Let us assume for a moment the U-Matrix (or similar) would be reasonable. So we determine some clusters on the map. It is not only an issue how to justify the criterion for it (outside of the purpose itself), it is also problematic because any further calculation destroys some information (it is a model about a model).
The only interesting thing on a SOM is the accuracy itself viz the classification error, not some estimation of it. Thus, the estimation of the model in terms of validation and robustness is the only thing that is interesting.
Any prediction has a purpose and the acceptance of the prediction is a function of the accuracy, which in turn can be expressed by the classification error. Note that the classification error can be determined for 2-class models as well as for multi-class models. If you don't have a purpose, you should not do anything with your data.
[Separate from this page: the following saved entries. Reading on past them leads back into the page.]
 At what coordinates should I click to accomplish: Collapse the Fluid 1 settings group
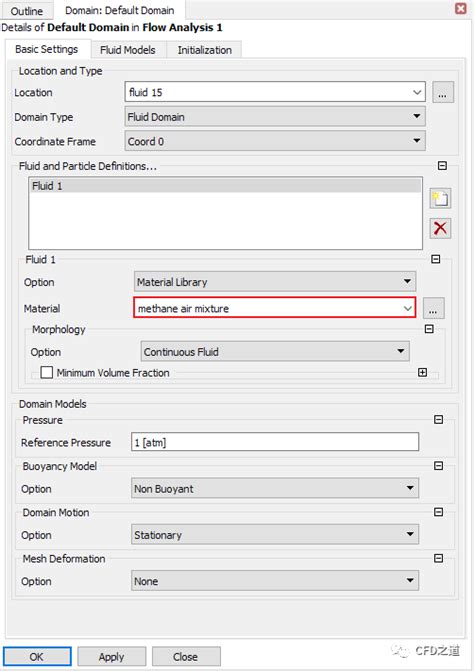435,259
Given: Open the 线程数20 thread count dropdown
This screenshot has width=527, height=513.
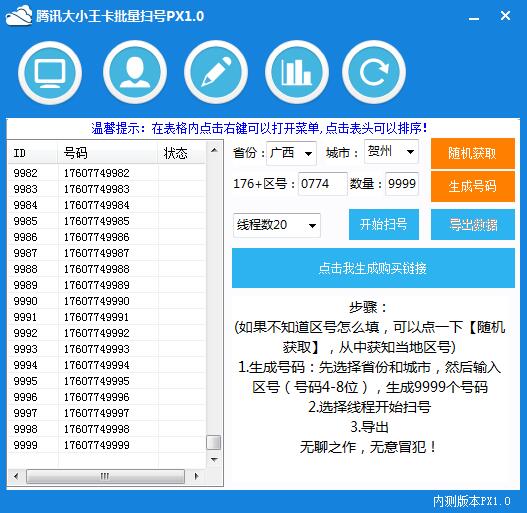Looking at the screenshot, I should (277, 225).
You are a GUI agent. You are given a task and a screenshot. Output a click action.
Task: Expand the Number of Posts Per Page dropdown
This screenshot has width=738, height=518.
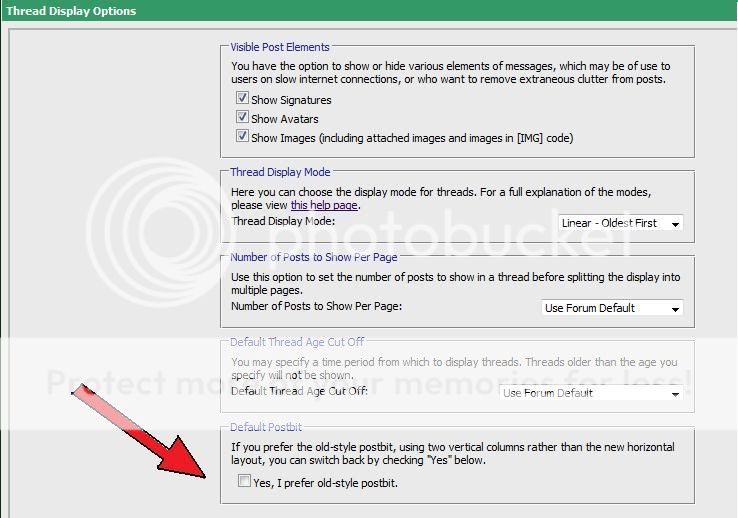[x=612, y=308]
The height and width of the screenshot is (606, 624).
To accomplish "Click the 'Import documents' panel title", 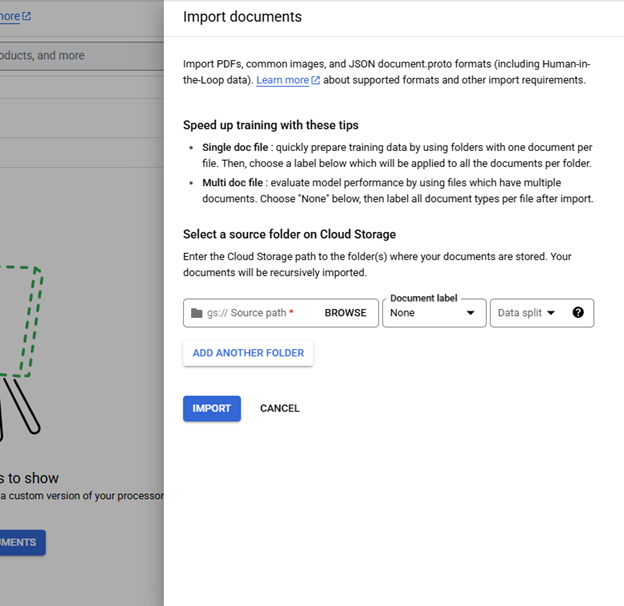I will click(242, 17).
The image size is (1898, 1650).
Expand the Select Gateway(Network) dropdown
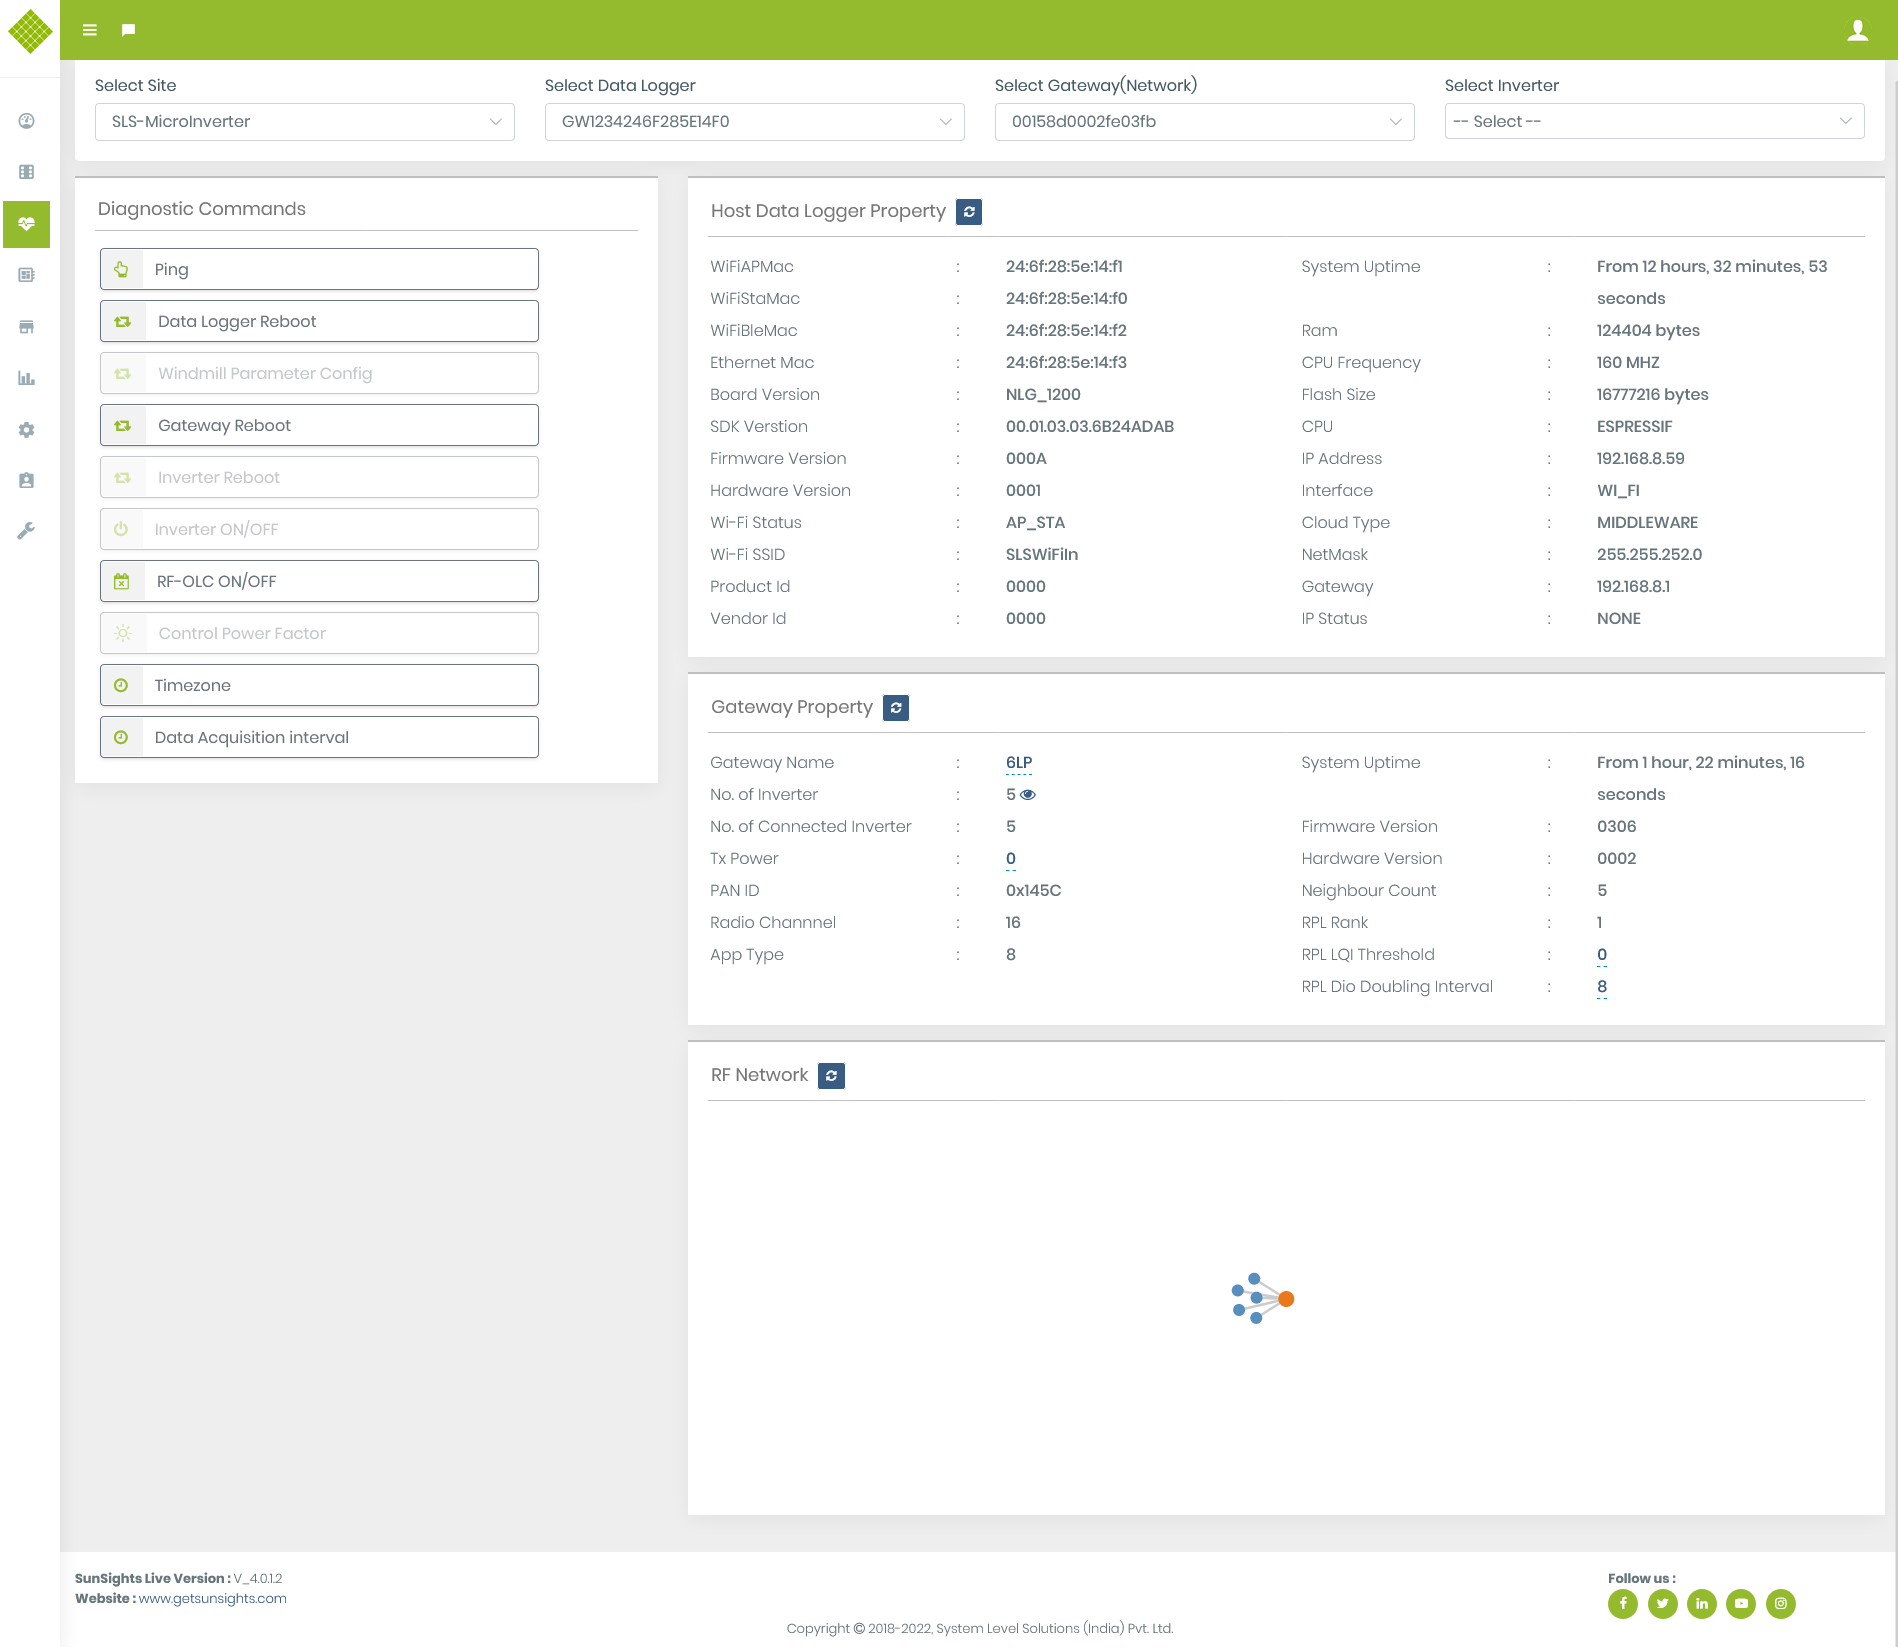1204,122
Inversely, the concept of "number of clusters" is completely dependent on the criterion "allowed divergence within clusters", so it is masking the most important thing of the structure of the data. It is also dependent on the risk and the risk structure (in terms of type I/II errors) you are willing to take.
So, how could we determine the number classes on a SOM? If there is no exterior apriori reasoning available, the only feasible way would be an a-posteriori check of the goodness-of-fit. On a given SOM, impose different numbers of classes and measure the deviations in terms of mis-classification cost, then choose (subjectively) the most pleasing one (using some fancy heuristics, like Occam's razor)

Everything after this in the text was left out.